If you want to succeed, you will have to be consistent in training. The GSD is a very smart dog, and he will notice when you begin to slack off.
Since it’s best to start at puppyhood, make sure you keep a consistent line of training over the months and years to come.
Your German shepherd puppy needs a constant, and that constant is YOU.
Training doesn’t mean disciplining the dog every time he does something wrong. Positive reinforcement training is something much more effective.
So, every time your dog wants something, have him perform an action. Eventually, he will add two and two together and associate that action with getting what he wants, e.g., going for a walk.
Cracking The Myths: The Top 5 Myths About GSD Aggression
Not a lot of dog breeds are associated with so many myths like our beloved German shepherd. Truth be told, some of them are quite unwarranted.
Let’s see some of the most popular myths and questions about the German shepherd’s aggressive behavior!
1. Are German shepherds aggressive towards their owners?
2. Are German shepherds friendly with children?
3. Are German shepherds good with other dogs?
4. Will my German shepherd become aggressive?
5. Do German shepherds bite a lot?
6. Do German shepherds bite harder than other dogs?
• The German shepherd doesn’t attack his owner any more than a chihuahua, rottweiler, or even a retriever. Many cases have shown that the bite was the result of an accident or human error.

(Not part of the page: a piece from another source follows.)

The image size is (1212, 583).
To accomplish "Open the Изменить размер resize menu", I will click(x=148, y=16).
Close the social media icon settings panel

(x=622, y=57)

• The American Kennel Club classifies German shepherds as one of the most popular family breeds. They are loyal to death and kind to the little ones. However, only proper training will ensure this.
• Yes and no. German shepherds, especially females, can be irritated by other species. But this isn’t written in stone. Every dog breed can react this way! If you do recognize such behavior, work A LOT on its socialization.
• Actually, German shepherds can be quite calm and relaxed. There’s no proof every GSD will show aggression in any way.
• The American Kennel Club reports less than 2% of dog bites being made by this dog breed. Meaning, the GSD isn’t not much of a biter.
• Keeping in mind their body structure, a GSD does have a strong bite. However, there are some breeds that, surprisingly, bite harder. One example is the Rottweiler.
To sum up, being aggressive isn’t a trait of a single dog breed. Every dog has a different character and reacts differently to outside factors.
Exhibiting aggression is something that should be stopped immediately before it turns into a huge problem.
Once you have an extremely aggressive dog, it will take a lot of time and hard work to get him back on the right path.
To answer the burning question: “Are German Shepherds aggressive?” Let’s just say they might and might not be. What does it depend on? You and your hard work with your Rex, Zeus, or Max.